start

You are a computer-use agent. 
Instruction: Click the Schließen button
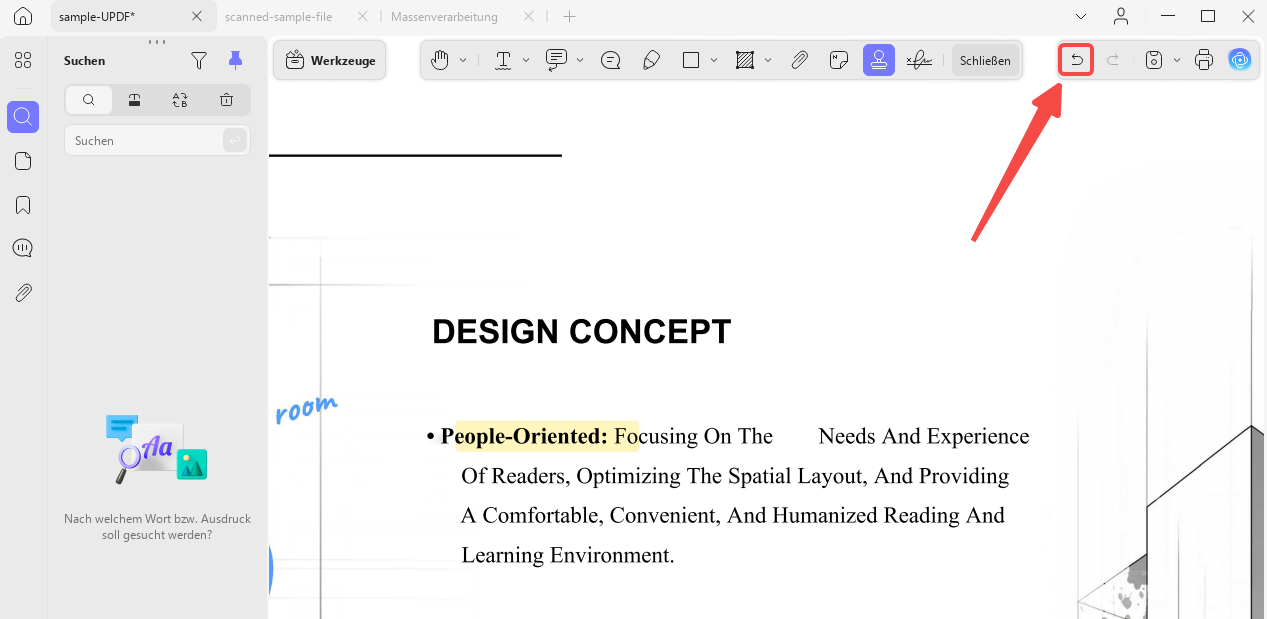point(985,60)
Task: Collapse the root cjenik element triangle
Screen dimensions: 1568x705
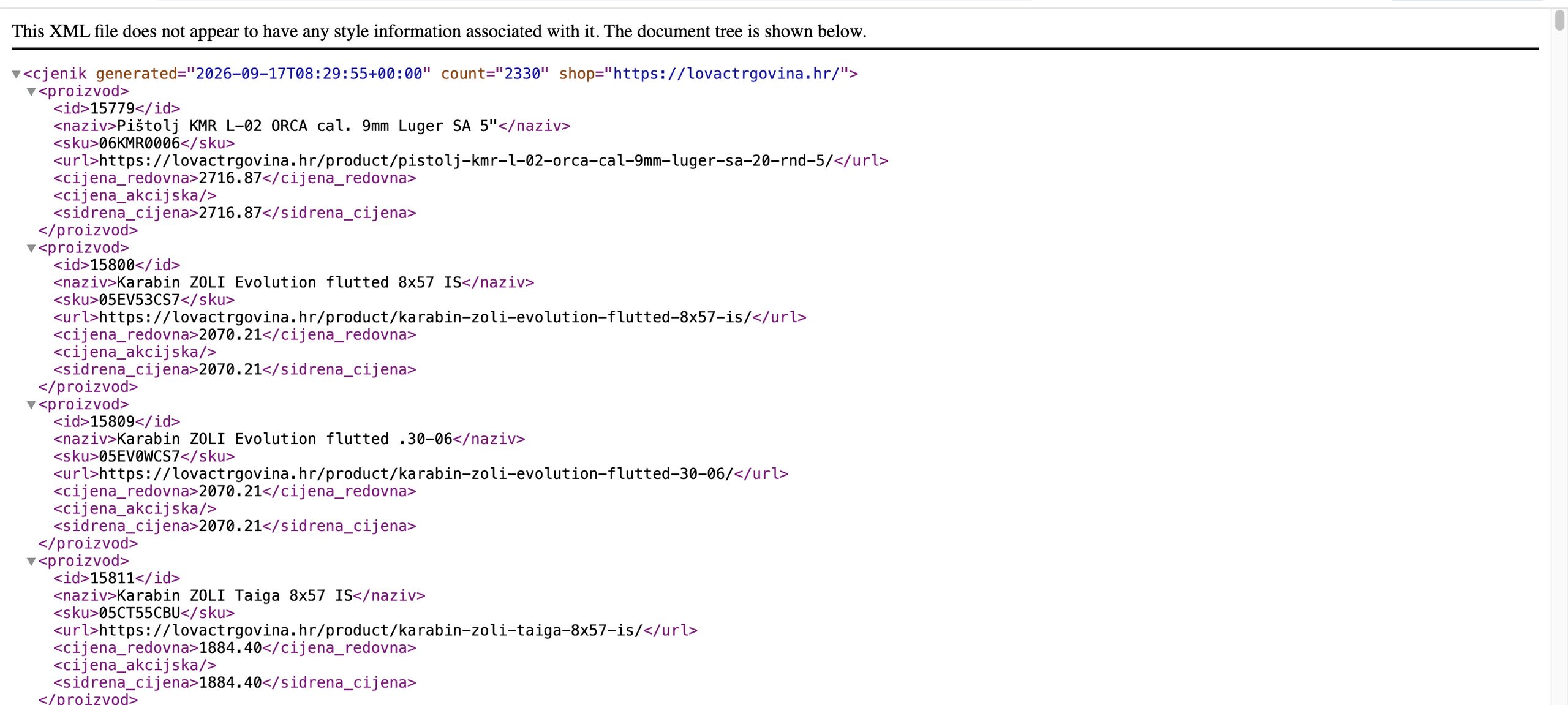Action: coord(16,74)
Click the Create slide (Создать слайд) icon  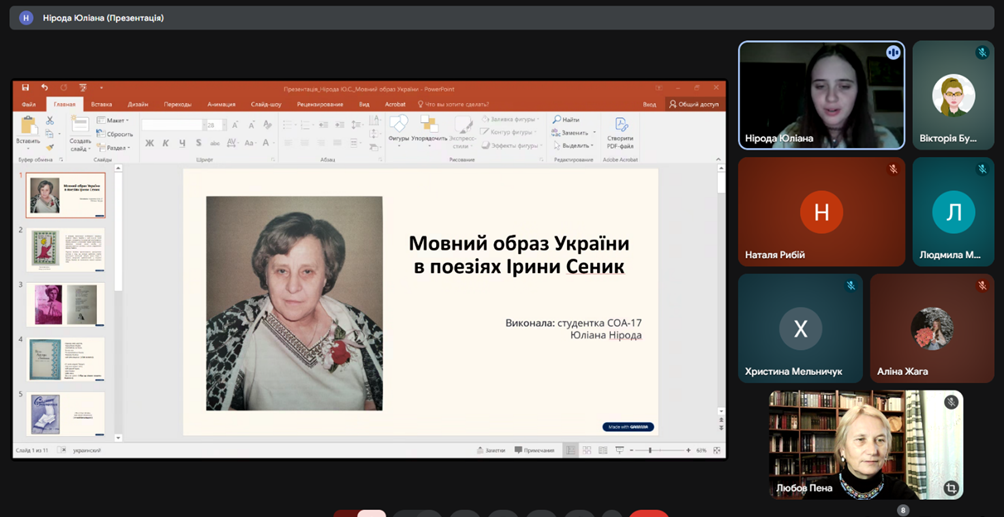pyautogui.click(x=80, y=126)
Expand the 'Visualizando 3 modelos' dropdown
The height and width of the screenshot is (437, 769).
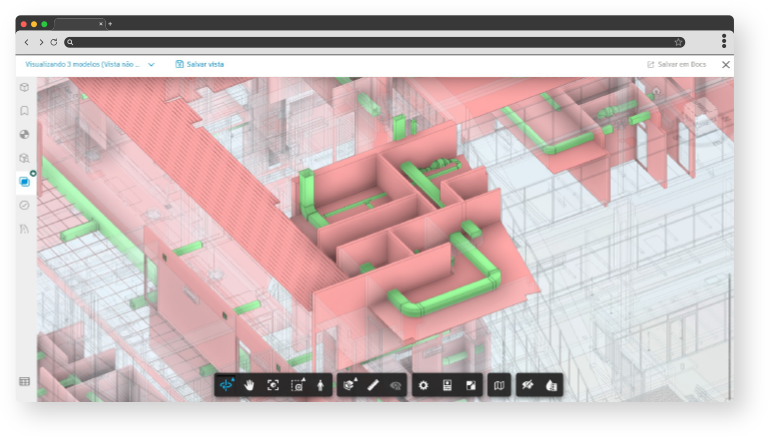point(151,64)
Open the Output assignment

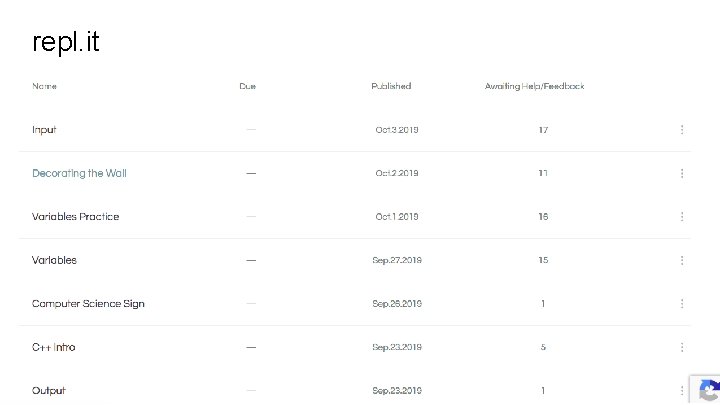(x=49, y=390)
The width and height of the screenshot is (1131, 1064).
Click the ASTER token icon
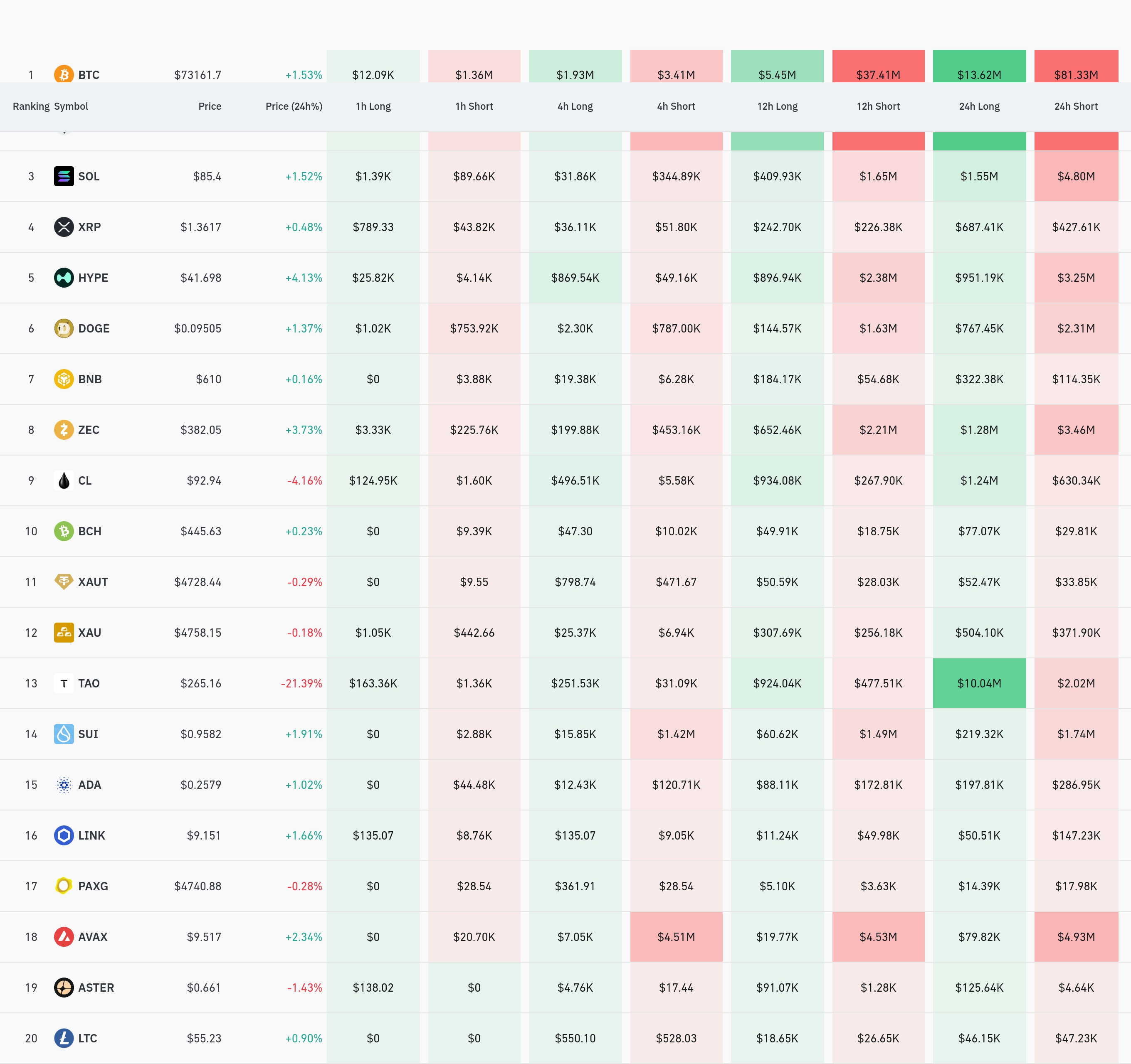[64, 988]
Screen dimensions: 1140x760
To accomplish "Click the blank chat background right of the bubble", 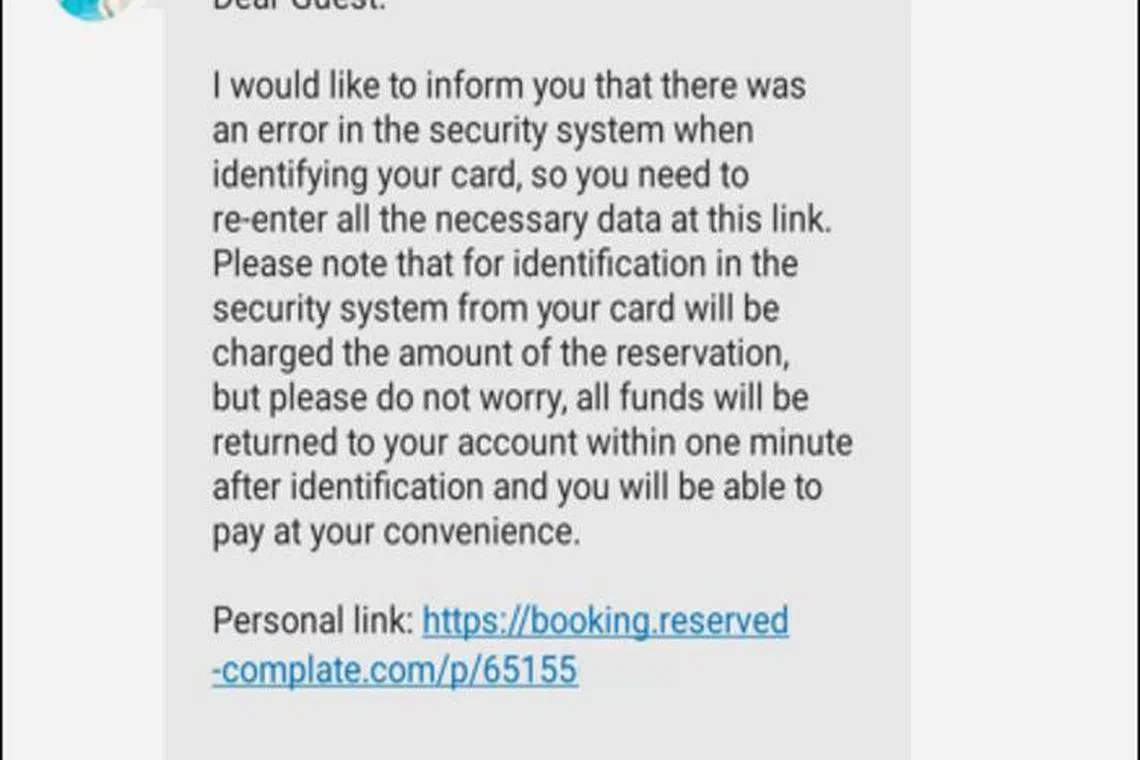I will tap(1020, 380).
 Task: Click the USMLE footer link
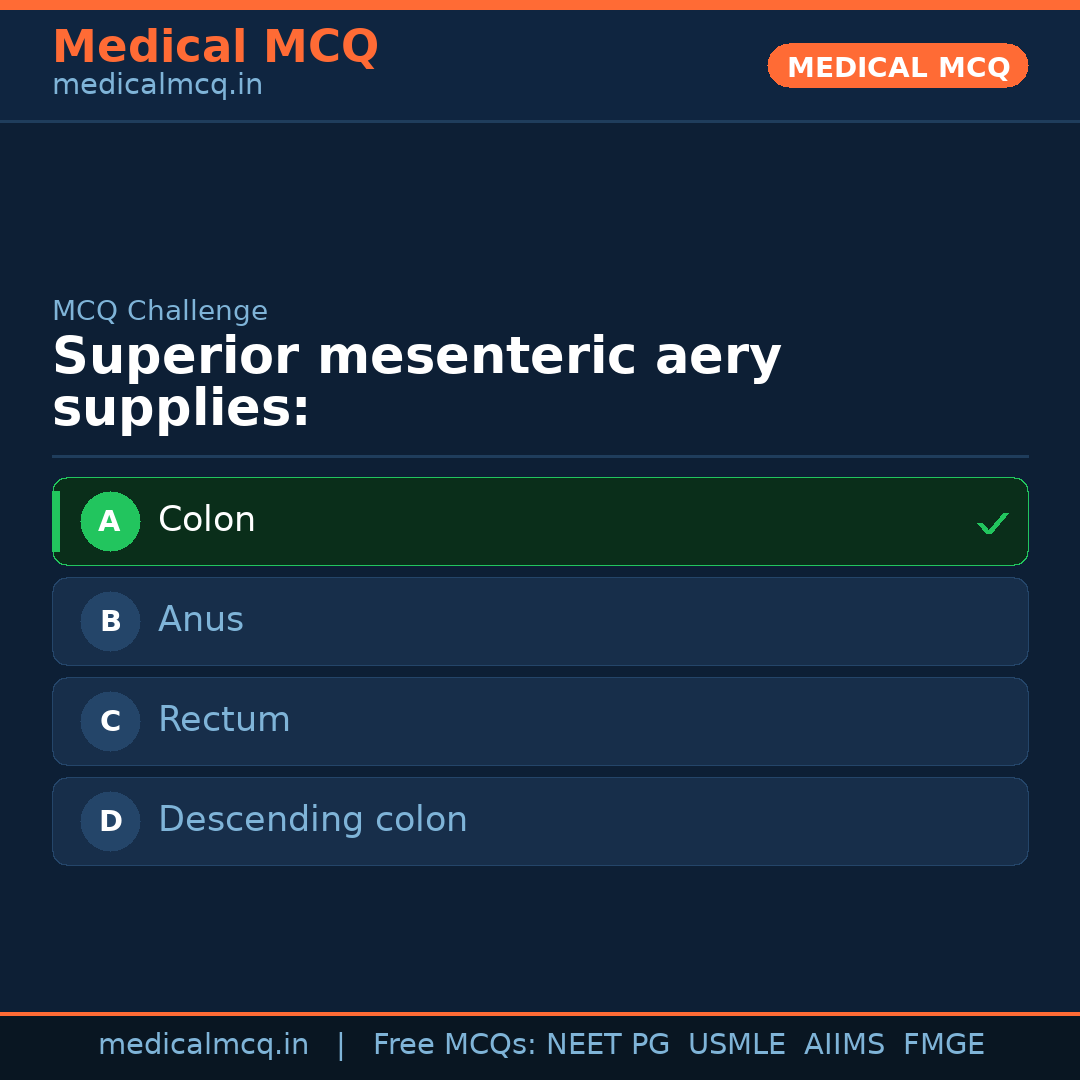point(737,1044)
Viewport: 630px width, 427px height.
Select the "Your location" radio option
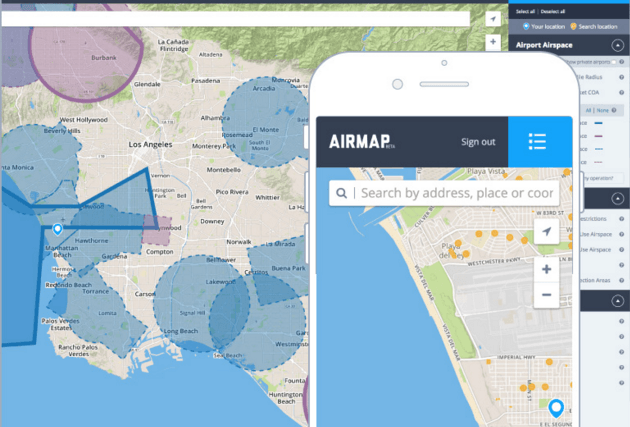(x=526, y=26)
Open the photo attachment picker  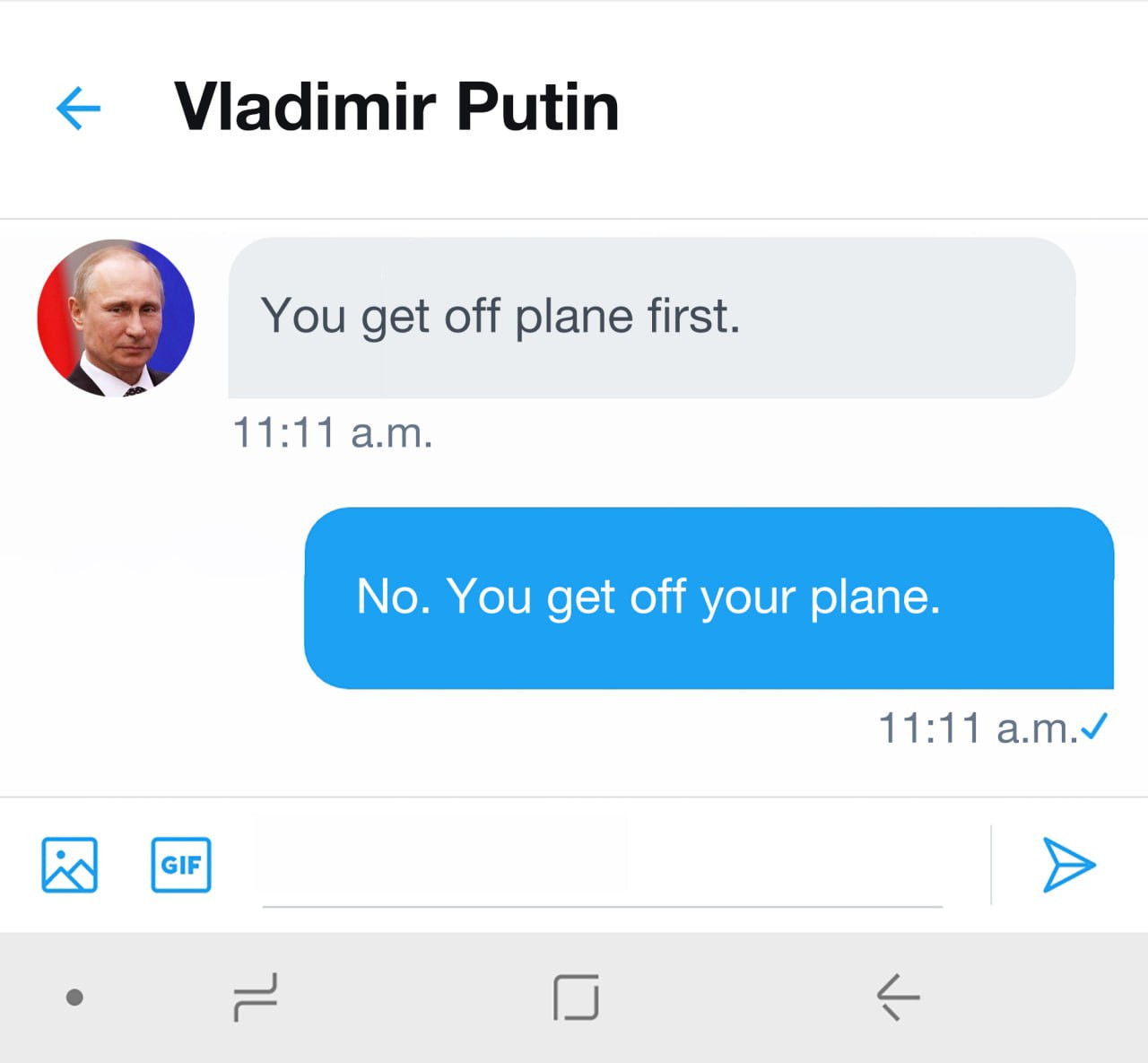coord(69,865)
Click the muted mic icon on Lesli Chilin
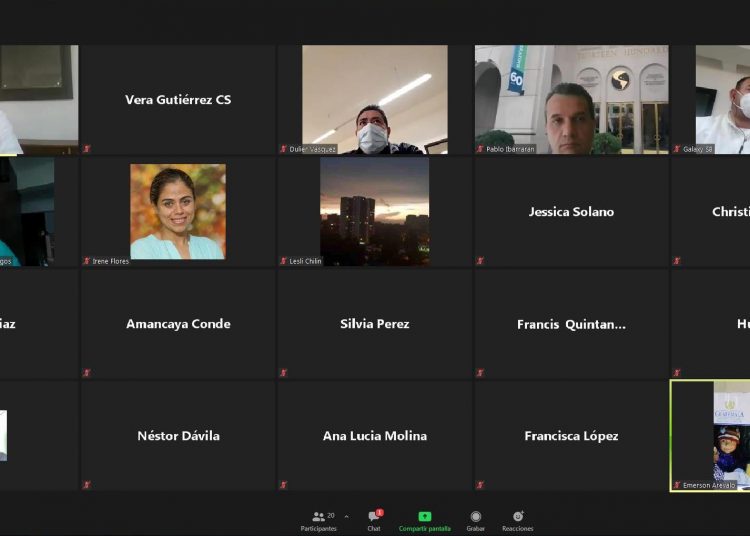This screenshot has height=536, width=750. (284, 261)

end

→ **WHAT THE TASK ASKS**
Copy out, in full, each line of the data above that contains the word "dimensions".

→ **TASK RESULT**
Screen dimensions: 1568x705
Screen dimensions: 1140x760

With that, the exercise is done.